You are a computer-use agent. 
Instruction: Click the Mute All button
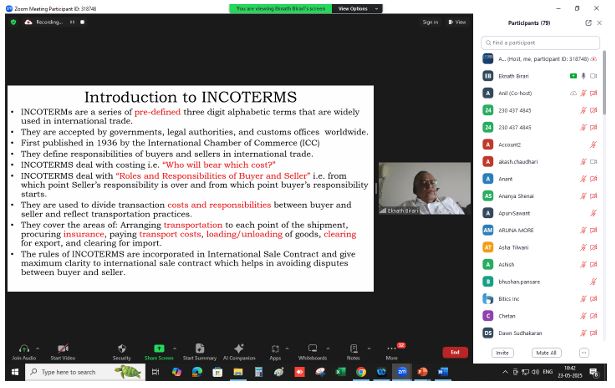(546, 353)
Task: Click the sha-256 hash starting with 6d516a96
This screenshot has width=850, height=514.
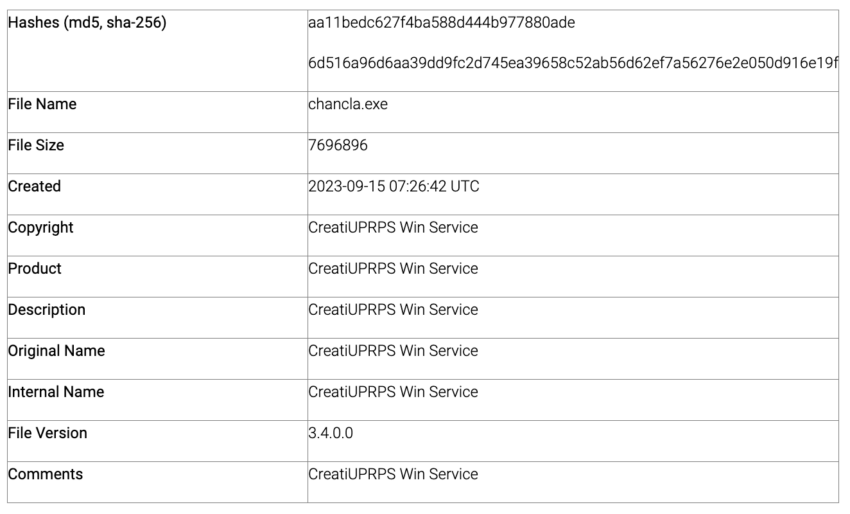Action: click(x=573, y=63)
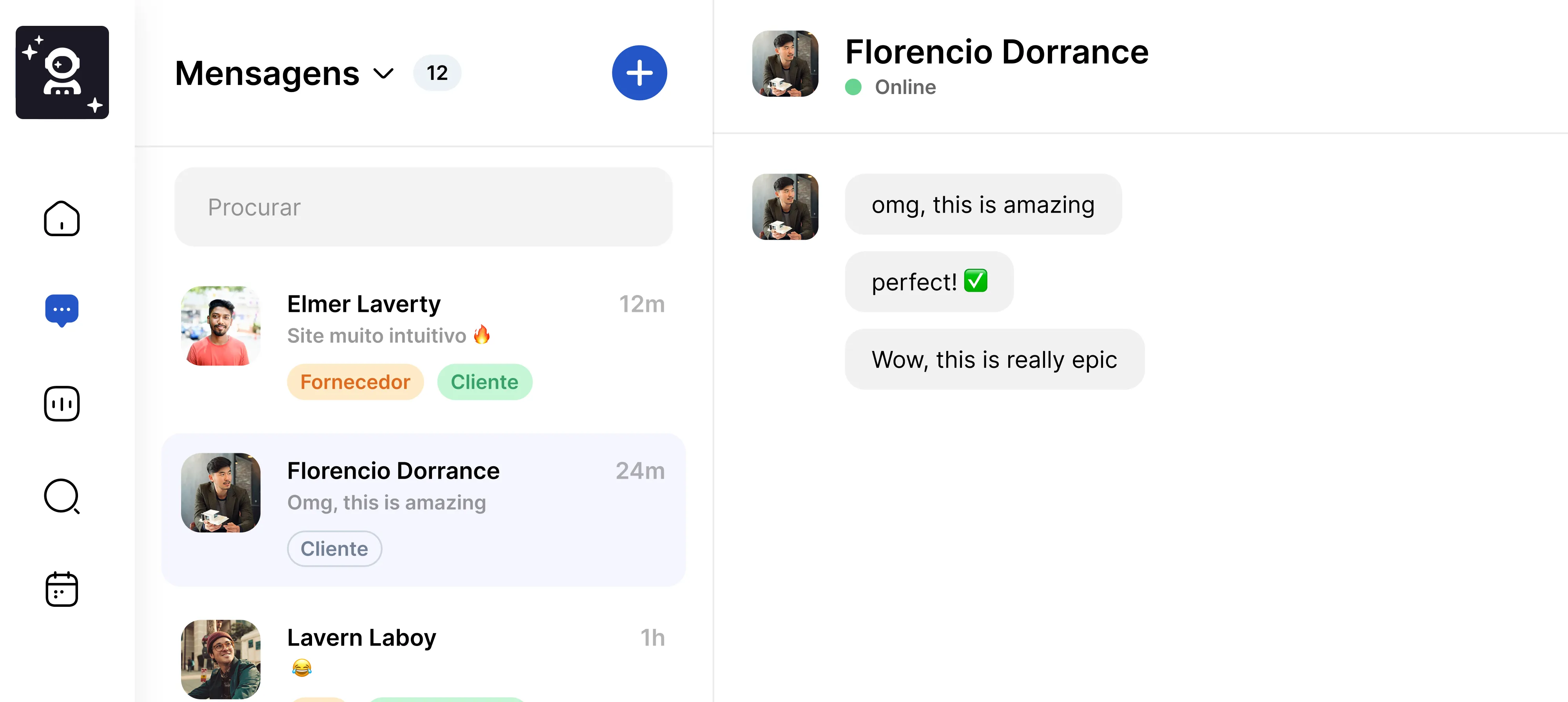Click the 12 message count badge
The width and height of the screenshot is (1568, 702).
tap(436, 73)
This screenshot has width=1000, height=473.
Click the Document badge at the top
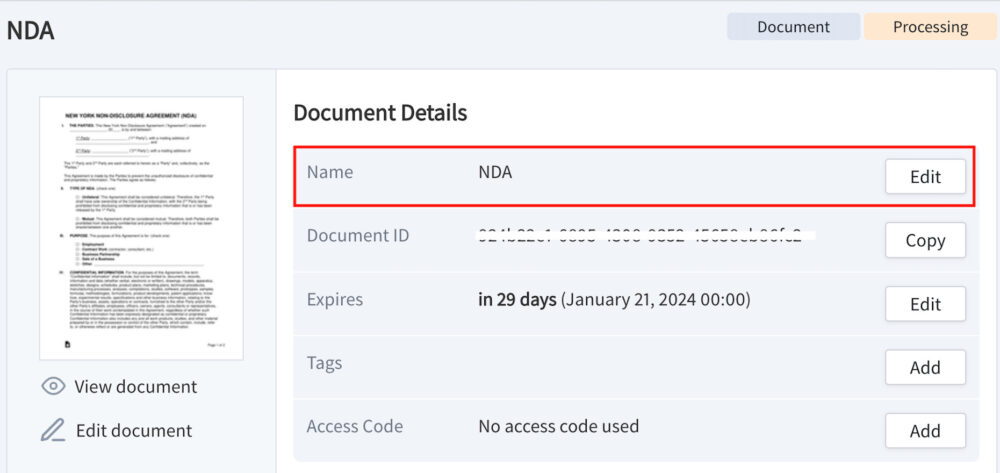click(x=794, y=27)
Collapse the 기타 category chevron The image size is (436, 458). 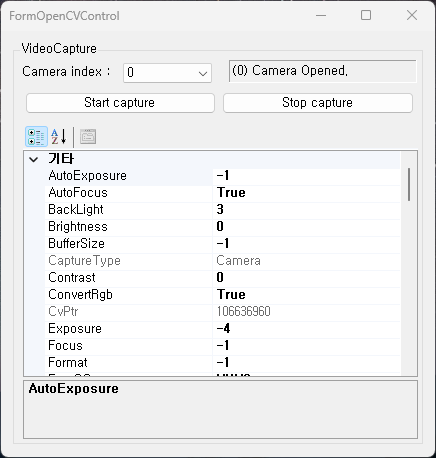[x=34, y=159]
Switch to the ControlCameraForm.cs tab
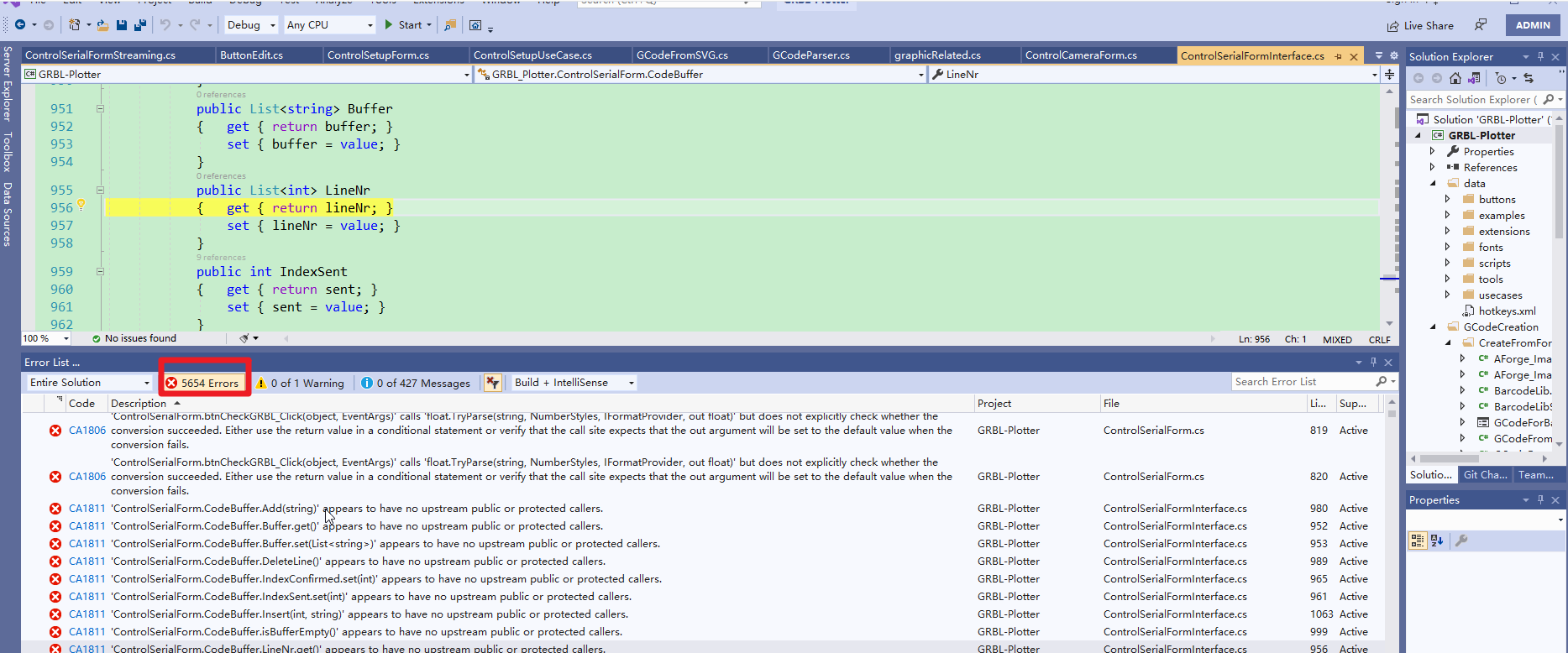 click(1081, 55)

Task requirements:
Pull out each line of the entries above that contains the word "width".

Output:
This screenshot has width=850, height=514.
The width and height of the screenshot is (1568, 702).
This screenshot has width=1000, height=473.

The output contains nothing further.